Однажды в конце января Пушкин встретился с Владимиром Далем, молодым доктором и автором, от кого он ждал рассказ для «Современника». Даль был очарован живым языком простых людей, и Пушкин был этим весьма доволен; он любил его богатый репертуар пословиц и поговорок и его записную книжку, где тот собирал крылатые выражения; его мимические способности выражения фраз и духа наиболее отдаленных и неизвестных уголков России. Именно на этой встрече с Далем Пушкин впервые услышал слово «выползина» (от «выползать»), обозначающее кожу, сбрасываемую змеями каждый год. «Мы зовемся писателями, – воскликнул он, – а половины русских слов не знаем!» Когда он снова увиделся с Далем на следующий день, он был одет в черный сюртук, только что от портного. «Какова выползина?» – спросил он со смехом. – Ну из этой выползины я долго не выползу. Я не хотел бы скоро ее потерять». На самом деле он носил сюртук всего только несколько дней, и когда вынужден был расстаться с ним – с трудом и с болью, – все платье было запятнано кровью, просочившейся из раны у талии.

В другой день в конце января Пушкин вышел на прогулку с Петром Александровичем Плетневым, поэтом и профессором русской литературы Петербургского университета.
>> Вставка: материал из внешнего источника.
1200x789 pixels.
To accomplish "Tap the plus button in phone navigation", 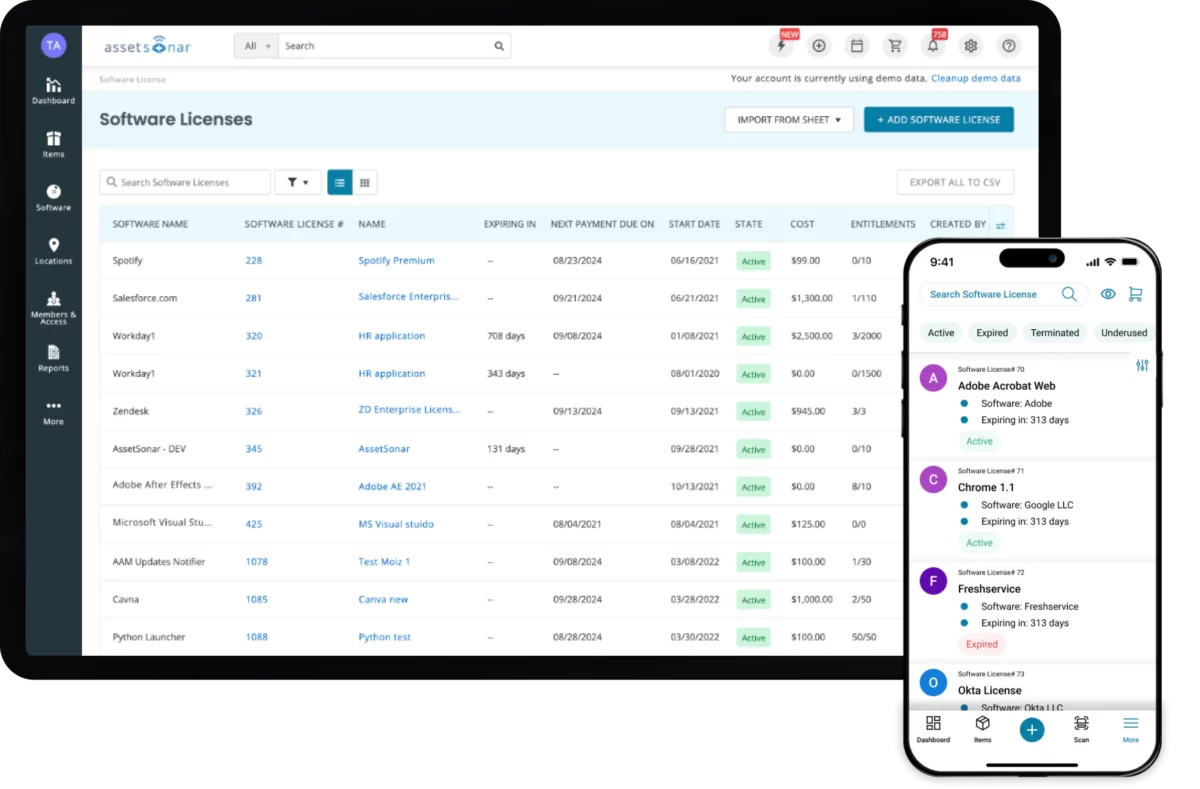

У них был долгий напряженный разговор о Провидении и тайных его промыслах. «Слава в вышних Богу, и на земли мир, в человецех благоволение», – процитировал Пушкин Евангелие от Луки. Он сказал своему другу, что видит в нем то, что ценит больше всего в людях: благоволение по отношению к другим – добродетель, в которой, он признавался, сам испытывал недостаток и завидовал тем, кто это имел.

«Пушкина мне удалось видеть всего еще один раз – за несколько дней до его смерти, на утреннем концерте в зале Энгельгардта. Он стоял у двери, опираясь на косяк и скрестив руки на широкой груди, с недовольным видом посматривал кругом… Он казался не в духе…
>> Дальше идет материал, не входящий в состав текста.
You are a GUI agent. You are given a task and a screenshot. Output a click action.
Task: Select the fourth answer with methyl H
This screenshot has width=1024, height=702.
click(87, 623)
Незадолго до смерти Пушкина я был у него, и он, беседуя со мной наедине о разных предметах, между прочим коснулся супружеской жизни и в самых красноречивых выражениях изобразил мне счастье благополучного супружества».

Незадолго до своей смерти Пушкин задумчиво рассказывал одному из своих друзей о том, что все важнейшие события его жизни совпадали с днем Вознесения, и передал ему твердое свое намерение выстроить со временем в селе Михайловском церковь во имя Вознесения Господня.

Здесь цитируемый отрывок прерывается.